■ **Task statement**: Please copy the lines below exactly, from the first one through the line showing "The image size is (1389, 868).".

Records from a data source
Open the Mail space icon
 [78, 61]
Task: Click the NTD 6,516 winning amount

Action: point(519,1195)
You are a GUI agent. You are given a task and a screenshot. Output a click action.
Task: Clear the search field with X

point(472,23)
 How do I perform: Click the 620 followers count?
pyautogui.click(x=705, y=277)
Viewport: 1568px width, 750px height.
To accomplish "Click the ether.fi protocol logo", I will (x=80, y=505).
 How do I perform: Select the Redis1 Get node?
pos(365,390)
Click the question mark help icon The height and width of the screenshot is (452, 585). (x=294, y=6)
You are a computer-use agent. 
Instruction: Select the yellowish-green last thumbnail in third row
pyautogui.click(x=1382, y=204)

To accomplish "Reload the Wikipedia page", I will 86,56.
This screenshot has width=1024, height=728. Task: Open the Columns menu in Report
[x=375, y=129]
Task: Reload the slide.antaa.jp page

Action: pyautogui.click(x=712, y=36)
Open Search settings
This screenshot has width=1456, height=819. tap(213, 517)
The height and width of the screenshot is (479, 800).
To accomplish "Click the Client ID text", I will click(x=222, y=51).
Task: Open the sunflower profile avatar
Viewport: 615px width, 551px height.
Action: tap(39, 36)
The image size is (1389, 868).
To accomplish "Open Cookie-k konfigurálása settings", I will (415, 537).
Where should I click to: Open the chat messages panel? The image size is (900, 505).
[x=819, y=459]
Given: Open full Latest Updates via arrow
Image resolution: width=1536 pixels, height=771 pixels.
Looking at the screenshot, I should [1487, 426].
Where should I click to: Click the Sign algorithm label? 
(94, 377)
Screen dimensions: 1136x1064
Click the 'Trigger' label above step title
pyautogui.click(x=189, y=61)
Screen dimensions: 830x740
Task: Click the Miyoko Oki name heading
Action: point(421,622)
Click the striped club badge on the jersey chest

■ **Response area**:
Open the Mail space icon
 [78, 61]
Task: Click the NTD 6,516 winning amount

Action: point(519,1195)
You are a GUI agent. You are given a task and a screenshot. Output a click action.
Task: Clear the search field with X

point(472,23)
 How do I perform: Click the 620 followers count?
pyautogui.click(x=705, y=277)
Viewport: 1568px width, 750px height.
To accomplish "Click the ether.fi protocol logo", I will (x=80, y=505).
 How do I perform: Select the Redis1 Get node?
pos(365,390)
Click the question mark help icon The height and width of the screenshot is (452, 585). (x=294, y=6)
You are a computer-use agent. 
Instruction: Select the yellowish-green last thumbnail in third row
pyautogui.click(x=1382, y=204)

To accomplish "Reload the Wikipedia page", I will 86,56.
This screenshot has width=1024, height=728. Task: Open the Columns menu in Report
[x=375, y=129]
Task: Reload the slide.antaa.jp page

Action: pyautogui.click(x=712, y=36)
Open Search settings
This screenshot has width=1456, height=819. tap(213, 517)
The height and width of the screenshot is (479, 800).
To accomplish "Click the Client ID text", I will click(x=222, y=51).
Task: Open the sunflower profile avatar
Viewport: 615px width, 551px height.
Action: tap(39, 36)
The image size is (1389, 868).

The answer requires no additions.